**What is needed**
Transcribe the data verbatim and drop its images.

[Collected data entries]
>>>>
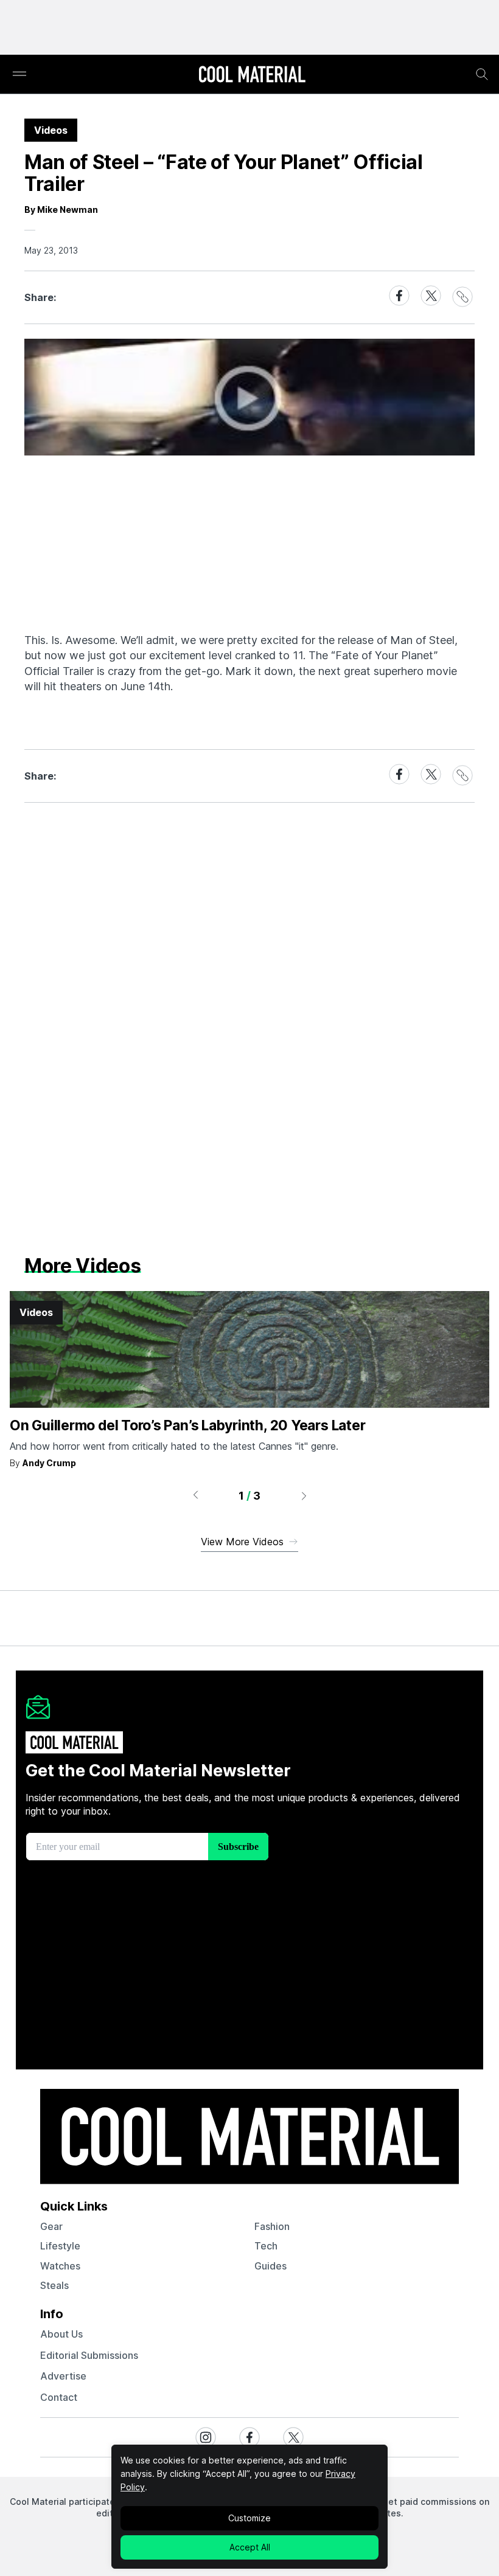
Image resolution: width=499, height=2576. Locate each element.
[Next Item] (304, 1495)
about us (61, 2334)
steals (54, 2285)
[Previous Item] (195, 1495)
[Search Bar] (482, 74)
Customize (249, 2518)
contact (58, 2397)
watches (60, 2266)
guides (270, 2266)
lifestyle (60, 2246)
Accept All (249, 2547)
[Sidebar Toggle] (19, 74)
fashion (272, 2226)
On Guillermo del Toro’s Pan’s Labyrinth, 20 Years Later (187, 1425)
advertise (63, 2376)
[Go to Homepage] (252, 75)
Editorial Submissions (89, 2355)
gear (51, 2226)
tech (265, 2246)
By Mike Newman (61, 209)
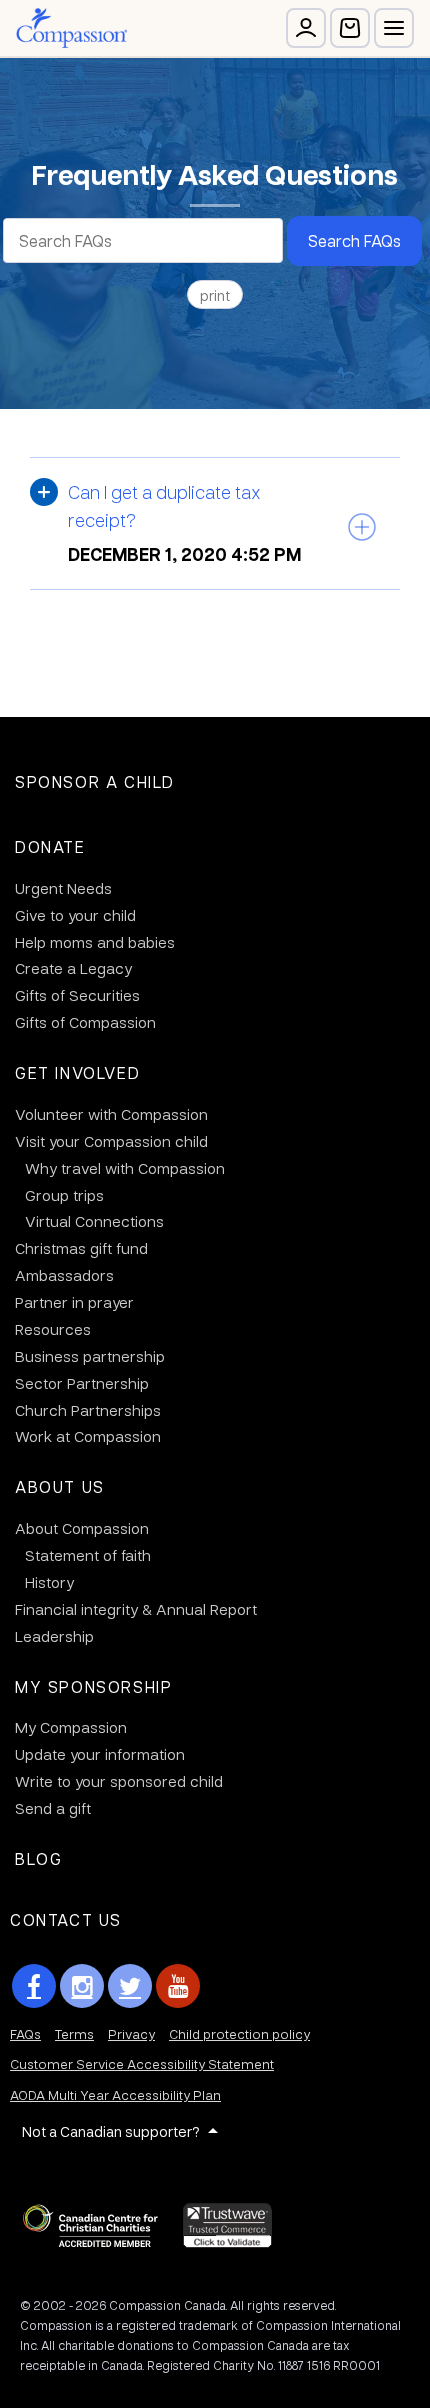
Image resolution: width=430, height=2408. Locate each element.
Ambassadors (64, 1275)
<<<<
**Solution for this problem**
Image resolution: width=499, height=2576. Locate each element.
[Next Item] (304, 1495)
about us (61, 2334)
steals (54, 2285)
[Previous Item] (195, 1495)
[Search Bar] (482, 74)
Customize (249, 2518)
contact (58, 2397)
watches (60, 2266)
guides (270, 2266)
lifestyle (60, 2246)
Accept All (249, 2547)
[Sidebar Toggle] (19, 74)
fashion (272, 2226)
On Guillermo del Toro’s Pan’s Labyrinth, 20 Years Later (187, 1425)
advertise (63, 2376)
[Go to Homepage] (252, 75)
Editorial Submissions (89, 2355)
gear (51, 2226)
tech (265, 2246)
By Mike Newman (61, 209)
Image resolution: width=430, height=2408. Locate each element.
Ambassadors (64, 1275)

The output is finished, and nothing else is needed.